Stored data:
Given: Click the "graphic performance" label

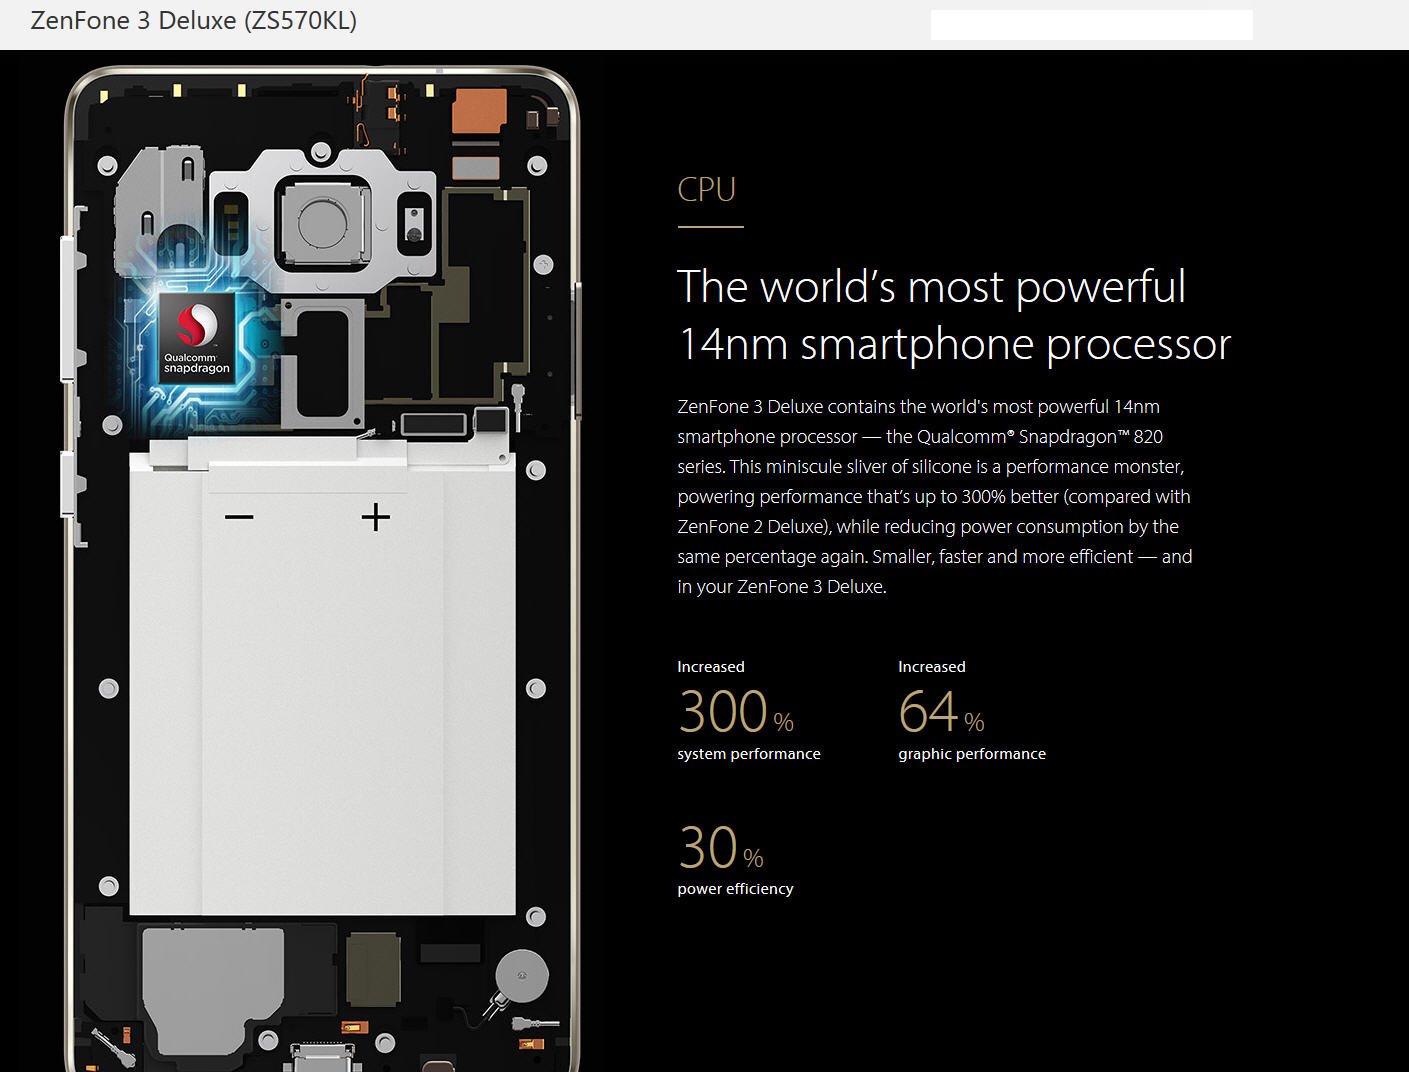Looking at the screenshot, I should (x=971, y=754).
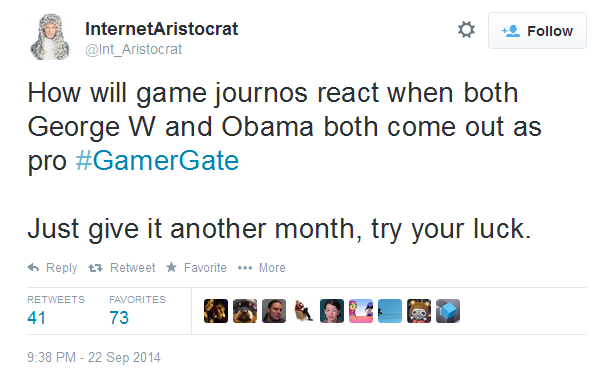611x381 pixels.
Task: Click the woman portrait avatar
Action: click(332, 311)

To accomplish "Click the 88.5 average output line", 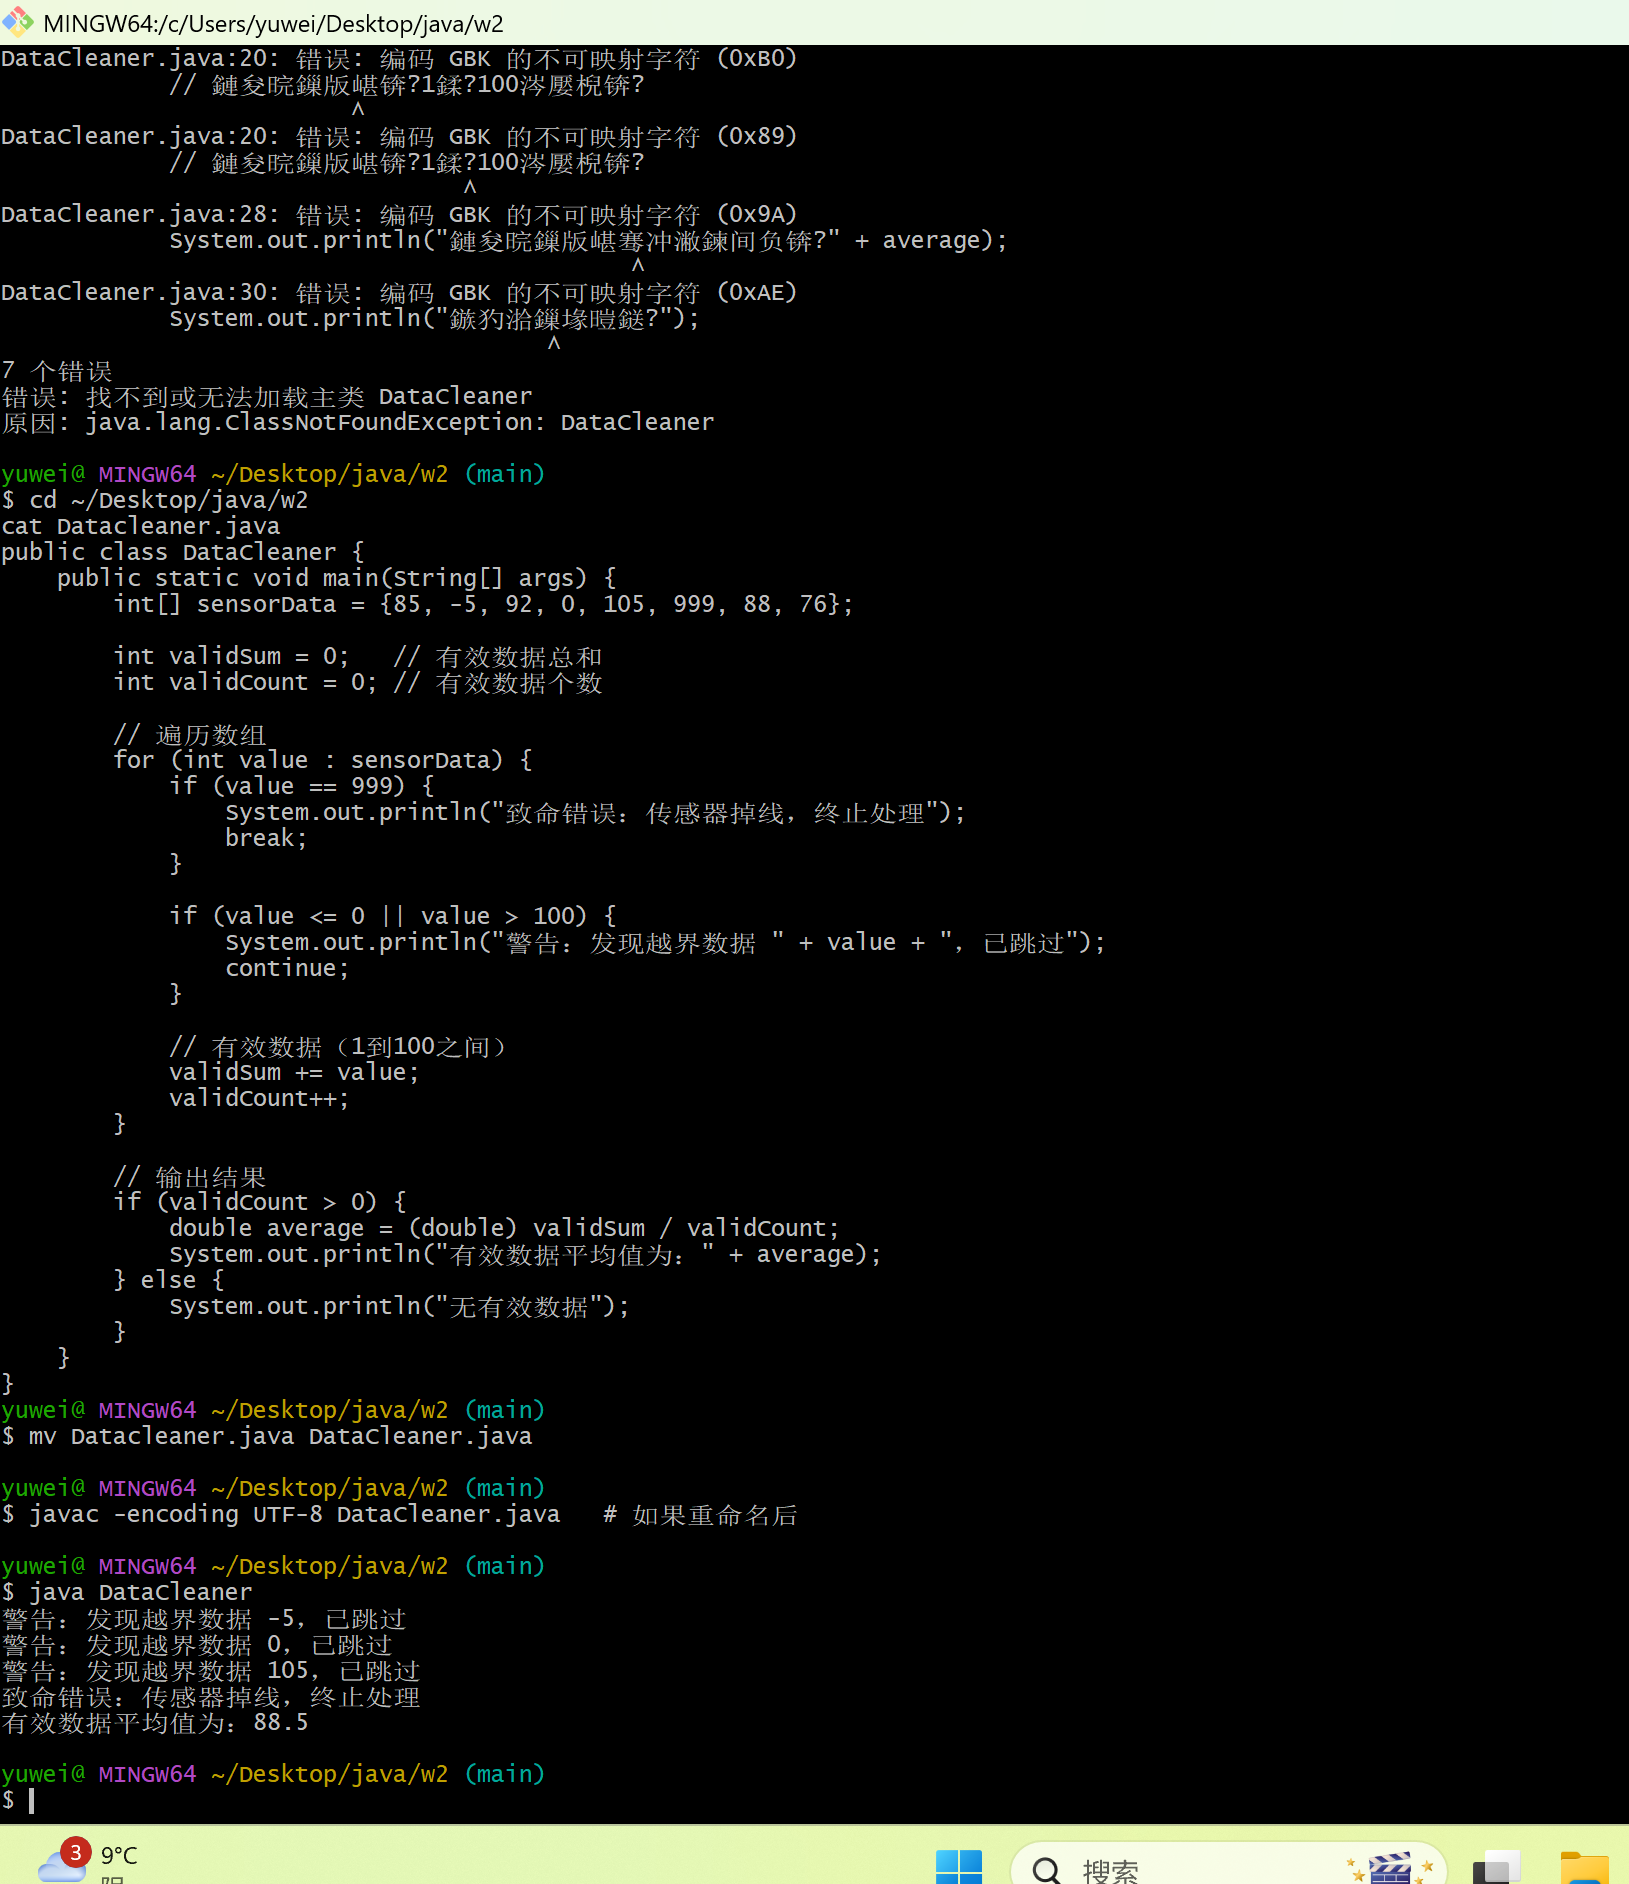I will click(155, 1722).
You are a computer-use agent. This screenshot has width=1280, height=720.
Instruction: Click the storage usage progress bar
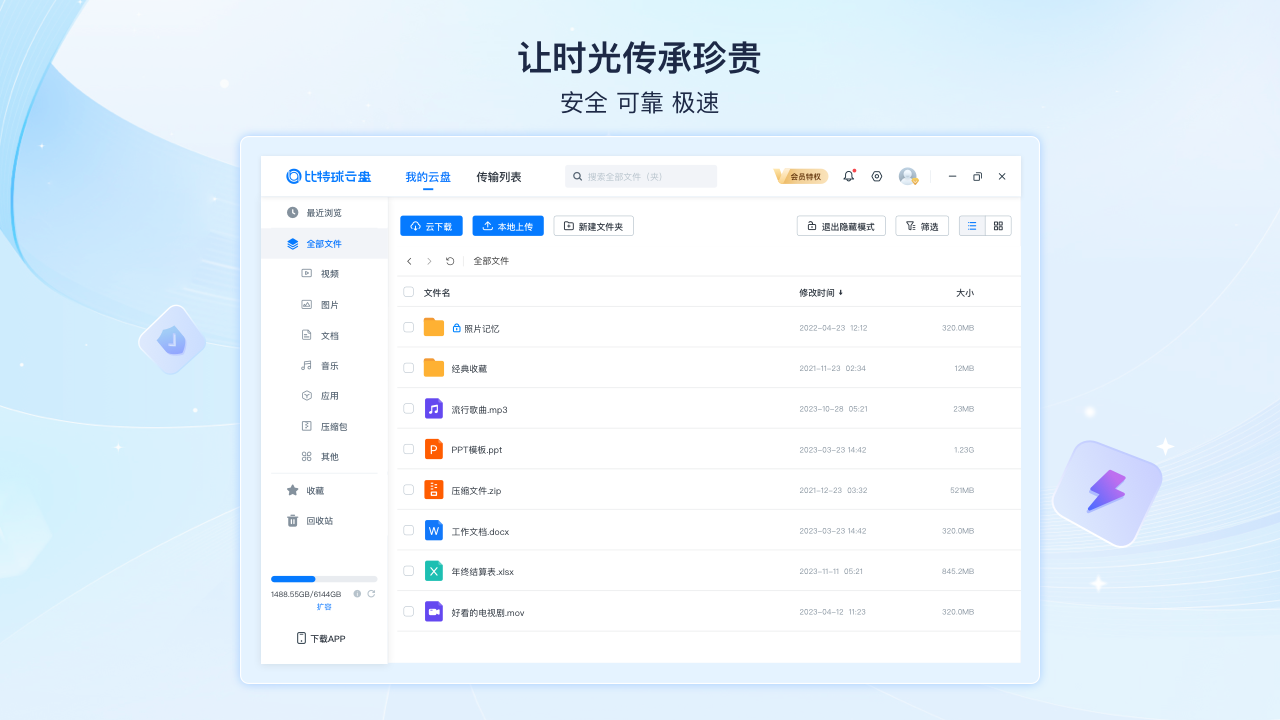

### [WHAT YOU WILL DO]
Pictures are not part of the copy. Extract exactly the lines from the line containing "You are a computer-use" through the final line of the entries above, both included.

### [SOLUTION TO THIS TASK]
You are a computer-use agent. This screenshot has width=1280, height=720.
Instruction: Click the storage usage progress bar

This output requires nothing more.